Fedorenko is the senior author of the study, which appears today in Nature Human Behavior. MIT graduate student Greta Tuckute is the paper’s lead author.
Processing language
In this study, the researchers focused on the language processing areas located in the left hemisphere of the brain, which includes Broca’s area as well as other parts of the left frontal and temporal lobes of the brain.
“This language network is extremely selective in language, but it’s been harder to understand what’s going on in those language regions,” says Tuckute. “We wanted to find out what kinds of sentences, what kinds of linguistic inputs, drive the left-hemisphere language network.”

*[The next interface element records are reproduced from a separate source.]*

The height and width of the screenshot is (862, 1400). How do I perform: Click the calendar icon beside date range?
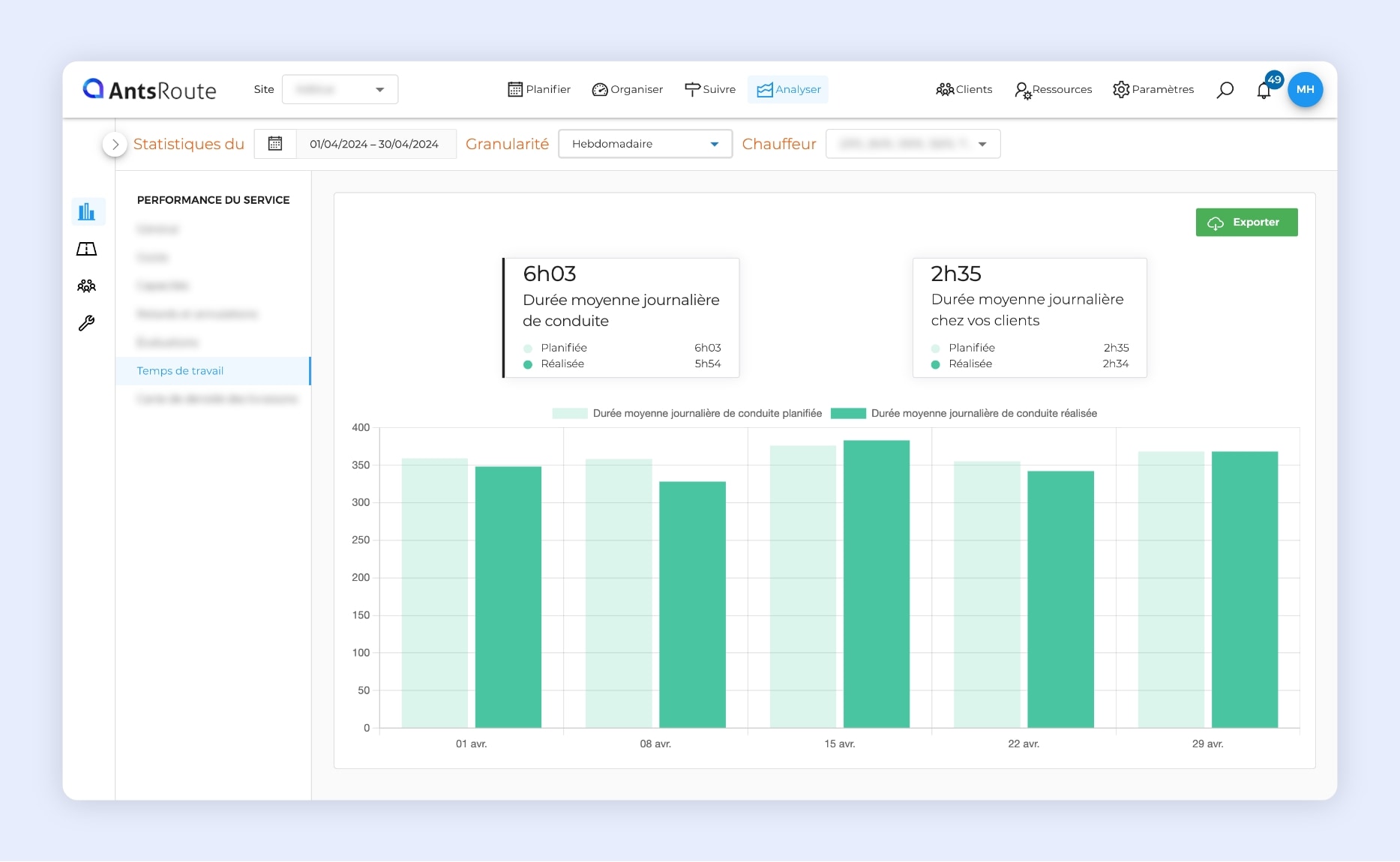point(275,144)
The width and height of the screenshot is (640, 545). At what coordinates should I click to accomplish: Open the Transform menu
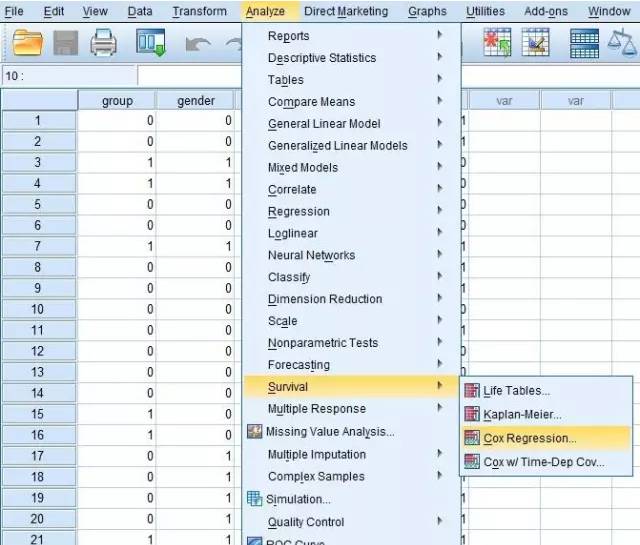[199, 11]
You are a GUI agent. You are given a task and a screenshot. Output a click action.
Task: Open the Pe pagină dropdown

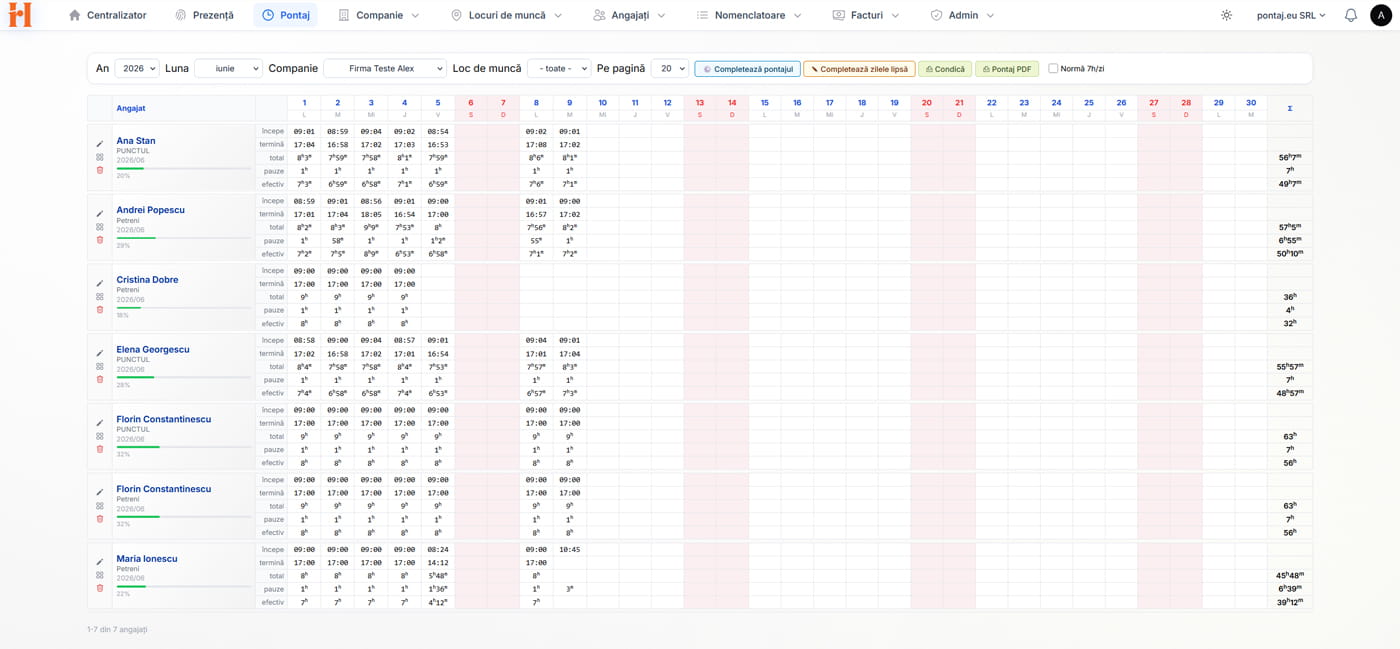click(669, 69)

The researchers began by compiling a pool of 1,000 sentences drawn from a wide variety of sources—fiction, spoken word transcriptions, web text, and scholarly articles, among many others.
Five people read each of the sentences while the researchers measured the activity of their language network using functional magnetic resonance imaging (fMRI). The researchers then fed those same 1,000 sentences to a large language model—a model similar to ChatGPT, which learns to generate and understand language from predicting the next word in vast amounts of text—and measured the patterns of activation of the model in response to each sentence.
Once they had all this data, the researchers trained a mapping model, known as an “encoding model”, which correlates the activation patterns seen in the human brain with those seen in the artificial language model. Once trained, the model could predict how the human language network would respond to any new sentence based on how the artificial language network responded to those 1,000 sentences.
The researchers then used the coding model to identify 500 new sentences that would elicit maximum activity in the human brain (the “drive” sentences), as well as sentences that would elicit minimal activity in the brain’s language network (the “suppress” sentences ). .
In a group of three young participants, the researchers found that these new suggestions did indeed drive and suppress brain activity as predicted.
“This ‘closed-loop’ modulation of brain activity during language processing is novel,” says Tuckute. “Our study shows that the model we use (which maps between language model activations and brain responses) is accurate enough to do this. This is the first demonstration of this approach in brain regions involved in higher level cognition, such as the language network.”
Linguistic complexity
To understand what made certain sentences promote activity more than others, the researchers analyzed the sentences based on 11 different linguistic properties, including grammaticality, plausibility, emotional valence (positive or negative), and how easy it is to visualize the content of the sentence.
For each of these qualities, the researchers asked participants from crowd-sourcing platforms to rate the proposals. They also used a computational technique to quantify each sentence’s “surprise,” or how unusual it is compared to other sentences.
This analysis revealed that sentences with higher surprise elicited higher responses in the brain. This is consistent with previous studies showing that people have more difficulty processing sentences with more surprise, the researchers say.
Another linguistic property correlated with language network responses was linguistic complexity, which is measured by how well a sentence conforms to the rules of English grammar and how plausible it is, that is, how much the content makes sense, apart from the grammar.
Sentences at either end of the spectrum—either extremely simple, or so complex as to make no sense—caused very little activation in the language network. The biggest answers came from sentences that make some sense but require work to understand, such as “Jiffy Lube of — of therapies, yes,” which came from the Corpus of Contemporary American English dataset.
“We found that the sentences that elicit the highest brain response have a strange grammatical thing and/or a strange meaning,” says Fedorenko. “There is something slightly unusual about these sentences.”
The researchers now plan to see if they can extend these findings to speakers of languages other than English. They also hope to investigate what type of stimuli can activate language processing areas in the right hemisphere of the brain.
The research was funded by an Amazon Grant from Science Hub, an International Doctoral Fellowship from the American Association of University Women, the MIT-IBM Watson AI Lab, the National Institutes of Health, the McGovern Institute, the Simons Center for the Social Brain, and the MIT Department of Brain and Cognitive Sciences.